→ **Task directions**: Take the listing and give it again exactly, from its first line to its last line.

→ **Entries shown**:

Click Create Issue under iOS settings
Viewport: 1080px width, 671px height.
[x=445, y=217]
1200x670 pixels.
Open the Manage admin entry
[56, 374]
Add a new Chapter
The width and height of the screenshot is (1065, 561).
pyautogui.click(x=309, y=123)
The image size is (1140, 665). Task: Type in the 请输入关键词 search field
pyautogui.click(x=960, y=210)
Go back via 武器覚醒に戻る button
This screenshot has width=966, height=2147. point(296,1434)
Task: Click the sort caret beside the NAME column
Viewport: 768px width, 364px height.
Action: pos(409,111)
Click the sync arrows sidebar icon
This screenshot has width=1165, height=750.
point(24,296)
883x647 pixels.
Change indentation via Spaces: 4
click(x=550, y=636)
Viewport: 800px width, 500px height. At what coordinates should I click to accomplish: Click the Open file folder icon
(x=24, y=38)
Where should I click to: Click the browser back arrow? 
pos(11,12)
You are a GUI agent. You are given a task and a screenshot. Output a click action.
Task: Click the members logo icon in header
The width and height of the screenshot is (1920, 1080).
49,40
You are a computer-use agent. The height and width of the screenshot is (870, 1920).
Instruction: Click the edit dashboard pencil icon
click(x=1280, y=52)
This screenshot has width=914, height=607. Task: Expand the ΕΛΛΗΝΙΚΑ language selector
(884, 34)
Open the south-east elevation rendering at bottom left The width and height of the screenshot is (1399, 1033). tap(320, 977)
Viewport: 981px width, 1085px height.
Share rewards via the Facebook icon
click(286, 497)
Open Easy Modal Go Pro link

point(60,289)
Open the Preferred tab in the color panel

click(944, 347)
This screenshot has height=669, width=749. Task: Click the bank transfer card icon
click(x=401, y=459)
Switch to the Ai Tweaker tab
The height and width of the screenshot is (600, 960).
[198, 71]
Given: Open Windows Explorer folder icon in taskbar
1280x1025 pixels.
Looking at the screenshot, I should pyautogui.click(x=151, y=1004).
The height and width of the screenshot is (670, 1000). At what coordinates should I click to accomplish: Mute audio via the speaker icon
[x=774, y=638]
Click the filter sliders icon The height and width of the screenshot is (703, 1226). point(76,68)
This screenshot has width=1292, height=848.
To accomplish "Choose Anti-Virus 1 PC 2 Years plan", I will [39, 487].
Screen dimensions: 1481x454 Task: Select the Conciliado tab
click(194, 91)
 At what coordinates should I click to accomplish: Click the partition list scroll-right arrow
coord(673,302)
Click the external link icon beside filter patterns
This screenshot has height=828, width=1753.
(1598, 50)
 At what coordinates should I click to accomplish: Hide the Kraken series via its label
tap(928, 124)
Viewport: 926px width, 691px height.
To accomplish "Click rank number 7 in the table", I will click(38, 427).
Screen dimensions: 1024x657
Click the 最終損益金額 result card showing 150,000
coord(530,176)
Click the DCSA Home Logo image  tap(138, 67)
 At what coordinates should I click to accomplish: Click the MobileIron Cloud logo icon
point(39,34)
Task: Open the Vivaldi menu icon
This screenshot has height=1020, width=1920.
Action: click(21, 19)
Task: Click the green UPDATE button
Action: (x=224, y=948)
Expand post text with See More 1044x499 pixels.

→ **Written response**:
Click Create Issue under iOS settings
Viewport: 1080px width, 671px height.
[x=445, y=217]
1200x670 pixels.
Open the Manage admin entry
[56, 374]
Add a new Chapter
The width and height of the screenshot is (1065, 561).
pyautogui.click(x=309, y=123)
The image size is (1140, 665). Task: Type in the 请输入关键词 search field
pyautogui.click(x=960, y=210)
Go back via 武器覚醒に戻る button
This screenshot has width=966, height=2147. point(296,1434)
Task: Click the sort caret beside the NAME column
Viewport: 768px width, 364px height.
Action: pos(409,111)
Click the sync arrows sidebar icon
This screenshot has width=1165, height=750.
point(24,296)
883x647 pixels.
Change indentation via Spaces: 4
click(x=550, y=636)
Viewport: 800px width, 500px height. At what coordinates should I click to accomplish: Click the Open file folder icon
(x=24, y=38)
Where should I click to: Click the browser back arrow? 
pos(11,12)
You are a GUI agent. You are given a task and a screenshot. Output a click action.
Task: Click the members logo icon in header
The width and height of the screenshot is (1920, 1080).
49,40
You are a computer-use agent. The height and width of the screenshot is (870, 1920).
Instruction: Click the edit dashboard pencil icon
click(x=1280, y=52)
This screenshot has width=914, height=607. Task: Expand the ΕΛΛΗΝΙΚΑ language selector
(884, 34)
Open the south-east elevation rendering at bottom left The width and height of the screenshot is (1399, 1033). tap(320, 977)
Viewport: 981px width, 1085px height.
Share rewards via the Facebook icon
click(286, 497)
Open Easy Modal Go Pro link

point(60,289)
Open the Preferred tab in the color panel

click(944, 347)
This screenshot has height=669, width=749. Task: Click the bank transfer card icon
click(x=401, y=459)
Switch to the Ai Tweaker tab
The height and width of the screenshot is (600, 960).
[198, 71]
Given: Open Windows Explorer folder icon in taskbar
1280x1025 pixels.
Looking at the screenshot, I should pyautogui.click(x=151, y=1004).
The height and width of the screenshot is (670, 1000). At what coordinates should I click to accomplish: Mute audio via the speaker icon
[x=774, y=638]
Click the filter sliders icon The height and width of the screenshot is (703, 1226). point(76,68)
This screenshot has width=1292, height=848.
To accomplish "Choose Anti-Virus 1 PC 2 Years plan", I will [39, 487].
Screen dimensions: 1481x454 Task: Select the Conciliado tab
click(194, 91)
 At what coordinates should I click to accomplish: Click the partition list scroll-right arrow
coord(673,302)
Click the external link icon beside filter patterns
This screenshot has height=828, width=1753.
(1598, 50)
 At what coordinates should I click to accomplish: Hide the Kraken series via its label
tap(928, 124)
Viewport: 926px width, 691px height.
To accomplish "Click rank number 7 in the table", I will click(38, 427).
Screen dimensions: 1024x657
Click the 最終損益金額 result card showing 150,000
coord(530,176)
Click the DCSA Home Logo image  tap(138, 67)
 At what coordinates should I click to accomplish: Click the MobileIron Cloud logo icon
point(39,34)
Task: Open the Vivaldi menu icon
This screenshot has height=1020, width=1920.
Action: click(21, 19)
Task: Click the green UPDATE button
Action: (x=224, y=948)
Expand post text with See More 1044x499 pixels.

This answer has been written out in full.